Manic Monday: Omicron scare and rate hike fears give markets the jitters; post biggest fall in 8 months

The biggest losers on Nifty100 were Bandhan Bank (-7.7%), InterGlobe Aviation (-7%), BPCL (-6.4%), DLF (-6%) and Indus Towers (-5.8%).

The overall market breadth remains negative and would require strong positive triggers for changing the current negative trend.
The overall market breadth remains negative and would require strong positive triggers for changing the current negative trend.

The domestic equity markets registered their biggest intra-day fall on Monday in the last eight months. While the Nifty50 has corrected more than 10% from October high, the Sensex is little short. Bank Nifty is down 16.5% from its October peak of 41,238 points. The biggest losers on Nifty100 were Bandhan Bank (-7.7%), InterGlobe Aviation (-7%), BPCL (-6.4%), DLF (-6%) and Indus Towers (-5.8%). Investors lost Rs 6.80 lakh crore of their wealth on Monday as the market capitalisation of BSE listed companies dropped to Rs 252.58 lakh crore from Rs 259 lakh crore in the previous session.

India VIX – the fear gauge of the market – surged more than 16% in the session on Monday amid a broad-based sell-off. Persistent selling from foreign portfolio investors amid concerns over interest rate hikes and emerging virus cases has led to volatility in the markets, market experts said. So far, in December, FPIs have sold shares worth more than Rs 17,000 crore as rich valuations and the emergence of the new variant of the coronavirus spooked investor sentiment.

The 30-share Sensex ended 1,189.73 points or 2.09% lower at 55,822.01 with only two advances against 28 declines in the index. Similarly, the Nifty50 closed at 16,614.20, down 371 points or 2.18%. Tata Steel was the top loser among the Sensex pack, which fell 5.2%. Others like IndusInd Bank, SBI, Bajaj Finance, HDFC Bank and Kotak Mahindra Bank also saw sharp cuts. On the flip side, shares of Hindustan Unilever and Dr Reddys Labs ended among the gainers on Monday, adding up to 1.7%.

Siddhartha Khemka, head – retail research, Motilal Oswal Financial Services, said: “Markets have corrected by ~10% from their peak driven by consistent FIIs selling, tightening monetary policy by central banks globally and concern over economic recovery due to rising omicron cases. The overall market breadth remains negative and would require strong positive triggers for changing the current negative trend.”
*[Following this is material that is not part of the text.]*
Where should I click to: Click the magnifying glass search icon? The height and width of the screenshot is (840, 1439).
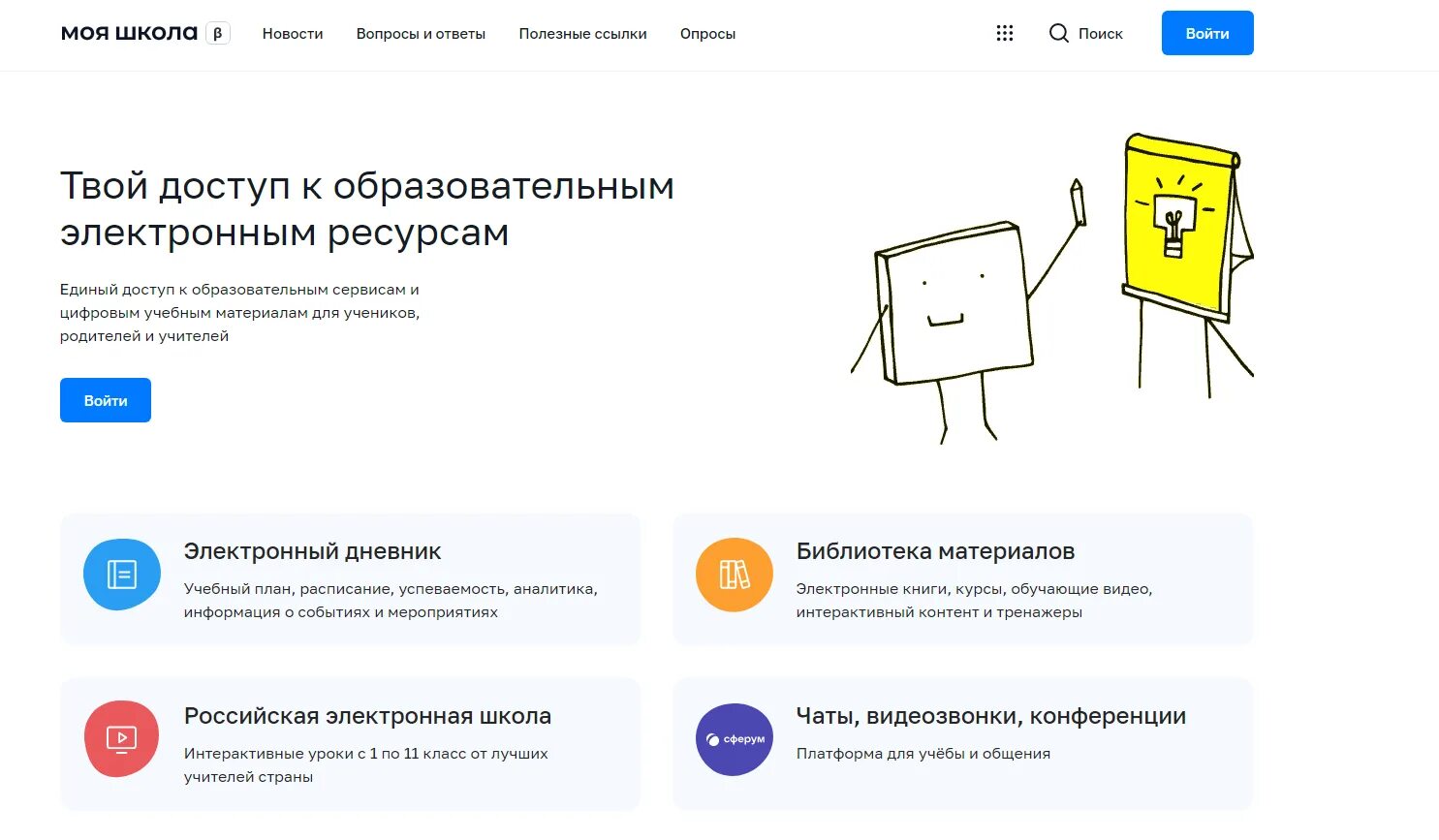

Amid the broad-based sell-off, all sectors in the market ended with losses. The Bank Nifty fell 3.3% on Monday, whereas the PSU Bank index fell 4%. The broader BSE mid-cap and small-cap indices also mirrored the headline indices, falling up to 3.4%. The overall advance/decline ratio turned broadly negative as nearly 2,699 counters declined and only 746 scrips advanced in the BSE on Monday.

Elsewhere in Asia, too, the markets ended with significant losses amid rising concerns over the Omicron variant of the virus leading to tighter restrictions. Japan’s Nikkei 225 fell 2.13%, Hong Kong’s Hang Seng fell 1.9%, and China’s Shanghai Composite ended 1.07% lower on Monday. “Asian share markets fell and oil prices slid on Monday as surging Omicron cases triggered tighter restrictions in Europe and threatened to drag on the global economy into the new year,” said Deepak Jasani, head of retail research, HDFC Securities.